Generic monitoring can show traces and latency. It usually can't answer these questions, because it doesn't know the agent's declared purpose, the policy that was in effect, the customer it was acting for, or what outcome it was supposed to produce. Without that context, telemetry doesn't become intelligence.
Estate intelligence is the layer that connects identity, purpose, policy, and outcome — and produces signals that engineering managers, CTOs, and CFOs can act on.
You find out agents are degrading when customers tell you.
A background alert enrichment agent has been running in production for six weeks. It was performing well at launch. No code changes since then. No deployment events. No incidents in the queue.
Three weeks ago, its goal achievement rate started dropping — from 91% to 84% to 71%. Its average cost per run is up 40% versus the 30-day baseline. Its tool call sequence has quietly reversed: it's calling search.web before db.query when it previously went the other way.
None of these changes required a code change. They happened because an underlying model shifted, a tool response schema evolved, and the distribution of alerts sent to the agent changed. None of them triggered an alert in CloudWatch. None of them appeared in the traces your engineering team monitors.
You found out when a customer escalated.
What estate intelligence surfaces
search.web before db.query where it previously went the other wayThe engineering manager sees the drift 18 days before the customer escalation. They investigate the tool schema change, pin the model version, and restore the previous tool call order. The agent is back to baseline before any customer notices.
You've made a strategic bet on agent infrastructure. You need to know if it's paying off.
Twelve months ago the CTO made a decision: invest in agent infrastructure across the product. Six teams are now running agents in production. Eighteen agents are active. The infrastructure investment was significant.
The board is asking two questions: which agents are delivering value, and is the estate trending in the right direction?
The CTO can't answer either question confidently. Each team has its own metrics. Some track goal completion. Some track latency. Some track cost. None of it is comparable. There's no fleet-level view. There's no way to see which agents are underutilised, which are overloaded, which are showing correlated degradation that might point to a shared dependency failing.
The CTO's quarterly review is in three weeks.
What estate intelligence surfaces
The CTO walks into the board meeting with a fleet view: three agents are exceeding goal achievement targets, two are underperforming with a known root cause being addressed, one is underutilised and a candidate for consolidation. The estate is trending positively. The infrastructure investment is measurable.
Agent compute and model costs are appearing on the bill. You can't attribute them to anything.
Agent infrastructure costs are growing.

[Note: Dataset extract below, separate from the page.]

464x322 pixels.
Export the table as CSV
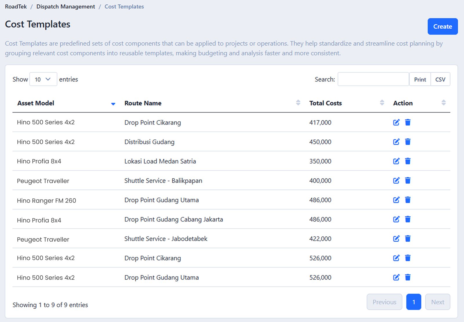pyautogui.click(x=440, y=79)
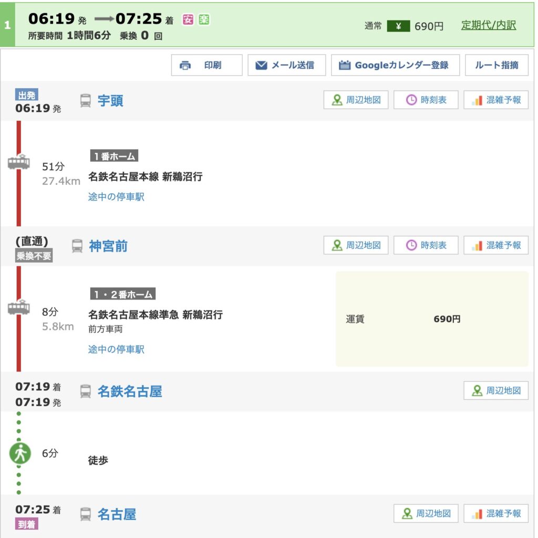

Model API calls, compute, storage, retrieval — the line items are real and they're increasing. The CFO is being asked to approve the next phase of investment.
The problem: there's no cost attribution model. The engineering team reports total agent infrastructure spend. There's no breakdown by agent, by product module, by customer, or by business outcome. There's no way to know whether the spend is justified by value delivered. There's no chargeback mechanism for BYOC customers or large enterprise accounts that expect cost transparency.

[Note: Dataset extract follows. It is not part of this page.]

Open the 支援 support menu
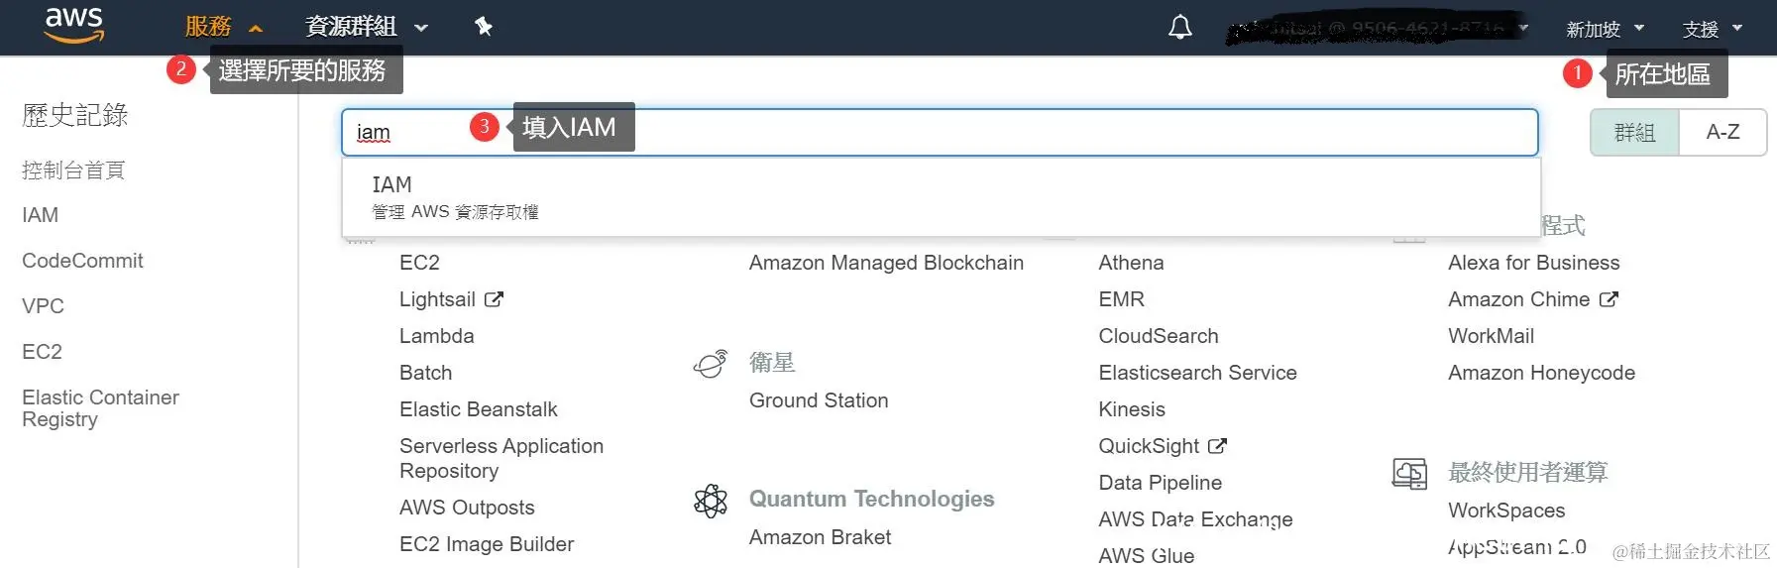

The CFO is being asked to approve spend on something that, from a finance perspective, is a black box.
What estate intelligence surfaces
The CFO approves the next investment phase with a cost model that makes sense: cost per agent, cost per customer, cost per outcome, and a mechanism for chargeback where required. The conversation shifts from "how much are we spending on agents?" to "what is the cost per successful investigation, per enriched alert, per resolved ticket?"
For enterprise customers who expect cost transparency as part of their contract, the per-tenant cost breakdown is also a customer-facing capability — part of what you show them in their account dashboard, not just an internal finance report.
The plane's unique vantage.
Generic monitoring produces telemetry anchored to infrastructure. Estate intelligence is anchored to declared purpose — and that's what makes it different.
Every agent registered with cogward declares its identity, its autonomy class, its declared goal, its approved tool set, its policy scope, and its expected outcome. Every run produces a record that carries all of that context alongside the execution data. Every cost, every tool call, every latency measurement, every policy decision is attributed to a specific agent acting for a specific tenant under a specific declared purpose.
That combination — identity, purpose, policy, outcome, and cost together — is what makes the intelligence semantically meaningful rather than statistically aggregated.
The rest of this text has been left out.